Python REGEX 内循环

Question

I am trying to parse a list of document with REGEX (could not user BeautifulSoup). I am now able to loop over each txt document inside my folder but I have now to parse them. I have been using Python for few days only and I am a bit confused now.

I want to generate a dictionary with <DOCNO> as an ID and <TEXT> as the value.

Example of a file:

<DOC>
<DOCNO> 443 </DOCNO>
<TEXT>Hello Word</TEXT>
</DOC>
<DOC>
<DOCNO> 3745 </DOCNO>
<TEXT> Hola amigo </TEXT>
</DOC>

My code so far:

    path = "data"

    for filename in os.listdir(path):
        print(filename)
        file = open(path + "/" + filename)
        page = file.read()
        page = page.replace('  ', ' ')

        //stuck here 
        doc_regex = re.compile("<DOC>.*?</DOC>", re.DOTALL)
        docno_regex = re.compile("<DOCNO>.*?</DOCNO>")
        text_regex = re.compile("<TEXT>.*?</TEXT>", re.DOTALL)

Answer 1

The best practice is to compile the RegEx once at module level (not in a for loop).

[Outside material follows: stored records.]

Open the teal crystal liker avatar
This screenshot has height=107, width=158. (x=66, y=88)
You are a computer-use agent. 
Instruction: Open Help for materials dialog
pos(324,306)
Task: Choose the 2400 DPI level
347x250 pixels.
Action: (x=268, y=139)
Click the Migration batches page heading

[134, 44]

For instance, you can write:

import re

doc_regex = re.compile("<DOC>(.*?)</DOC>", re.DOTALL)
docno_regex = re.compile("<DOCNO>(.*?)</DOCNO>")
text_regex = re.compile("<TEXT>(.*?)</TEXT>", re.DOTALL)

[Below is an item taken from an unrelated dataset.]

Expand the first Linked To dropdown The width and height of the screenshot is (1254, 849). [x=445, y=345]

The first time the mode is loaded, the regex are compiled.

Note: in your RegEx, you need to use a group "(...)" to retrieve the content of each tag.

Several pitfalls:

• You ought to use os.path.join to calculate the fullpath of a file (on Windows, the path delimiter is \\ , not / ). os.path.join is doing that for you.

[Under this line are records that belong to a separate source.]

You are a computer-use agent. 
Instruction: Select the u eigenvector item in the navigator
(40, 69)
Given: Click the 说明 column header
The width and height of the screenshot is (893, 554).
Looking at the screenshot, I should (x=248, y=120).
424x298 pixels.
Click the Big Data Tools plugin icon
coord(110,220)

• You ought to use a with statement to open a file and specify the file encoding. In text mode, if encoding is not specified the encoding used is platform dependent.

So, your loop can be turned into:

path = "data"

for filename in os.listdir(path):
    fullpath = os.path.join(path, filename)
    print(filename)

    with open(fullpath, mode="r", encoding="utf-8") as fd:
        page = fd.read()

To parse your data, you can use re.findall . There are other ways, also…

You can use doc_regex to find each <DOC>...</DOC> and then docno_regex and text_regex to find the docno and the text .

In you loop, you can do that way:

    for doc_content in doc_regex.findall(page):
        docno = docno_regex.findall(doc_content)[0].strip()
        text = text_regex.findall(doc_content)[0].strip()
        print(docno, text)

To store each entry in a dictionary, you can define a dict , like that:

result = {}
for doc_content in doc_regex.findall(page):
    docno = docno_regex.findall(doc_content)[0].strip()
    text = text_regex.findall(doc_content)[0].strip()
    result[docno] = text

You get:

{'3745': 'Hola amigo', '443': 'Hello Word'}

Answer 2

Why can't BeautifulSoup be used? How about this?

from simplified_scrapy.simplified_doc import SimplifiedDoc
html ='''
<DOC>
<DOCNO> 443 </DOCNO>
<TEXT>Hello Word</TEXT>
</DOC>
<DOC>
<DOCNO> 3745 </DOCNO>
<TEXT> Hola amigo </TEXT>
</DOC>
'''
xml = SimplifiedDoc(html)
docs = xml.selects('DOC')
dic = {}
for doc in docs:
  dic[doc.DOCNO.text]=doc.TEXT.text
print (dic)

Result:

{'443': 'Hello Word', '3745': 'Hola amigo'}